We receive a strange image, we should find a hidden message. The description reveals us, that we should work with some kind of steganography method. After trying around with Stegsolve and https://georgeom.net/StegOnline/ I did not find anything. But the image itself looks very unusual, maybe there's something in the noise. I tried different noise reduction and enhancement filters in gimp, but I only received even blurrier images. After a talk presented on 10.12.2019 I became aware that one should look into the description and not necessarily in the image itself first. The text "My name is Adam" reveals the underlying algorithm.

We are dealing with the Adam7 steganography algorithm, which has 7 passes as the name shows. To even numbered levels some unusual asymmetric rules apply, but the levels 1, 3, 5 can be easily reached with the application of matrix operations.

```python
import cv2
import numpy

image = cv2.imread('./sandstorm.png')

for level in range (1,4):
    image = image[0::2,0::2]
    filename = "level_" + str(7-level*2)
    cv2.imwrite(filename + '.png', image) 
```

On level 1 we find a QR-code, which resolves to the flag: 

![key.png](seccon/key.png)

SECCON{p0nlMpzlCQ5AHol6}

### Technical details

Adam7 interlacing algorithm:

> Adam7 is an interlacing algorithm for raster images, best known as the interlacing scheme optionally used in PNG images. An Adam7 interlaced image is broken into seven subimages, which are defined by replicating this 8×8 pattern across the full image.

```
1 6 4 6 2 6 4 6
7 7 7 7 7 7 7 7
5 6 5 6 5 6 5 6
7 7 7 7 7 7 7 7
3 6 4 6 3 6 4 6
7 7 7 7 7 7 7 7
5 6 5 6 5 6 5 6
7 7 7 7 7 7 7 7
```

[https://wikivisually.com/wiki/Adam7_algorithm]
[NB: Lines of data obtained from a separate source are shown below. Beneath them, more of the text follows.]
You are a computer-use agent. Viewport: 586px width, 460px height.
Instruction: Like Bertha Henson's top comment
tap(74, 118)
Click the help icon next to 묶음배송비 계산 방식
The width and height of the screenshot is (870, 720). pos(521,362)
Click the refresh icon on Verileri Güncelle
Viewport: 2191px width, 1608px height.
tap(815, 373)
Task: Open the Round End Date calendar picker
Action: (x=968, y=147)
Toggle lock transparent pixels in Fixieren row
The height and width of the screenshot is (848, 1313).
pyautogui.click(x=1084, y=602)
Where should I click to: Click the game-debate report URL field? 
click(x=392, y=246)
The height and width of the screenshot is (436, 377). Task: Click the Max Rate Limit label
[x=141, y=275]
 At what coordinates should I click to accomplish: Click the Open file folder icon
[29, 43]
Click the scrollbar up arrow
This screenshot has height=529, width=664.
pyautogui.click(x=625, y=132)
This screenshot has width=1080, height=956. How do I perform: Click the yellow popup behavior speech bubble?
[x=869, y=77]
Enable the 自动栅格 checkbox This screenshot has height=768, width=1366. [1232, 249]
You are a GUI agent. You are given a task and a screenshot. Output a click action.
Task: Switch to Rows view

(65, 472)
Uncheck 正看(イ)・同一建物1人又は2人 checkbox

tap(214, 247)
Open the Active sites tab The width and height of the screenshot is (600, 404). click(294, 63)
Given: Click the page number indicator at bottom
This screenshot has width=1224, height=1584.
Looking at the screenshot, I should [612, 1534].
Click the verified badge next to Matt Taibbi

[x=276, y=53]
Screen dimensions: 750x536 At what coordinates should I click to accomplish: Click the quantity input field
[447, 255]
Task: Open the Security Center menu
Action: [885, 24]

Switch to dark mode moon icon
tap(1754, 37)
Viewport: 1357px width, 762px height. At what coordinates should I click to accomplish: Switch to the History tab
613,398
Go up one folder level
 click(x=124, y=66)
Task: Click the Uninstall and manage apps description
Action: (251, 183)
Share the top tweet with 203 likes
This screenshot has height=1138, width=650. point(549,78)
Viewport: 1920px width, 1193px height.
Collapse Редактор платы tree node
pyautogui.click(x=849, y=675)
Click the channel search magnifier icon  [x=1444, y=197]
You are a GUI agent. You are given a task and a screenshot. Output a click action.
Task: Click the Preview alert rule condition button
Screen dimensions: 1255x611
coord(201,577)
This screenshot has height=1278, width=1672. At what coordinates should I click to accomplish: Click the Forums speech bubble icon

The algorithm works with 8 x 8 rasters, this matrix represents which pixels are assigned to which levels. As mentioned in the solution part, the uneven numbered levels can be extracted with symmetrical and commutative matrix operations.

The fastest way to get to the first level would be to only take every 8th pixel horizontally and vertically.

### Lessons learned

- Look for clues in the task description!